RECORDS TO PROCESS ▸
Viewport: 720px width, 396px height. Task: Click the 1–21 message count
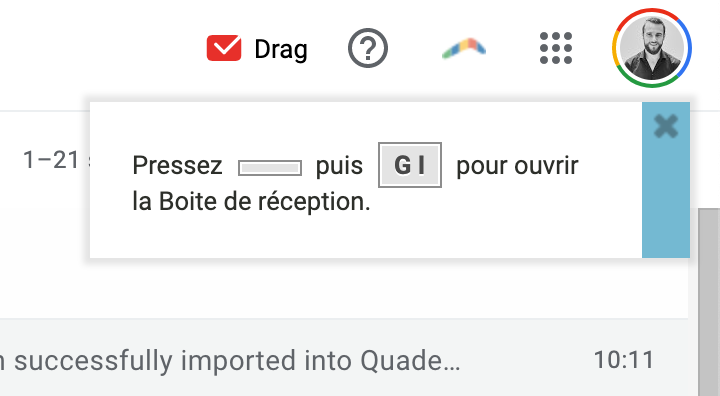point(51,160)

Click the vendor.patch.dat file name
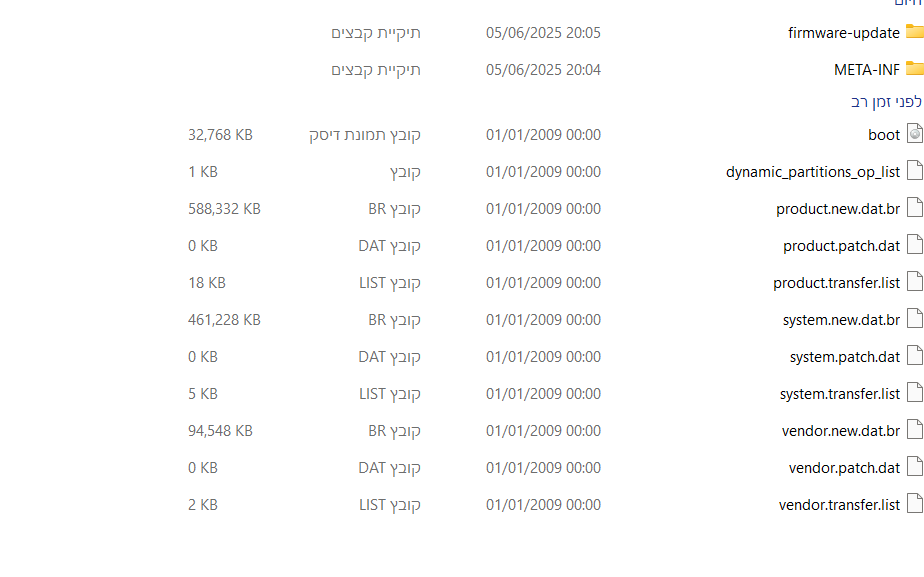pyautogui.click(x=844, y=468)
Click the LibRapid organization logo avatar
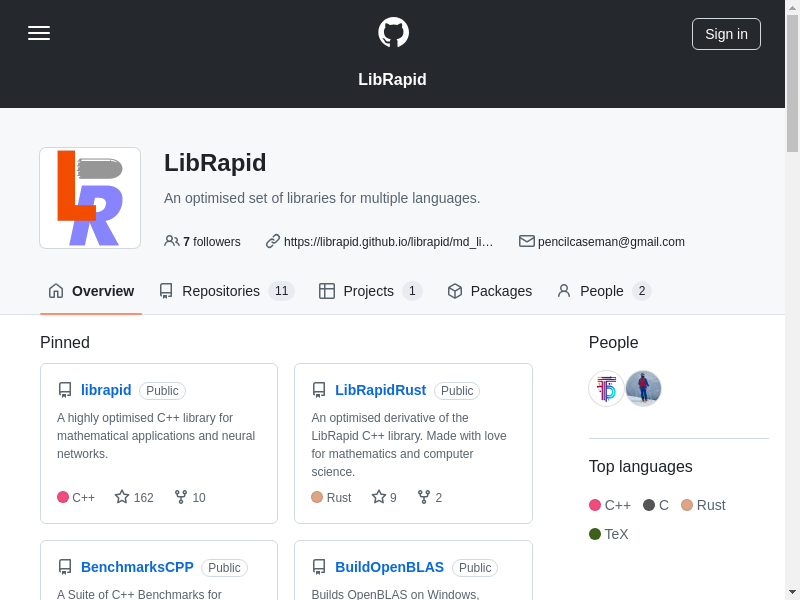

YOUR TASK ▸ Going from the line holding "Click the vendor.patch.dat file name" to the last line of the data above, reproduce every line exactly, both included, with the pictures omitted.

TASK OUTPUT ▸
Click the vendor.patch.dat file name
pyautogui.click(x=844, y=468)
Click the LibRapid organization logo avatar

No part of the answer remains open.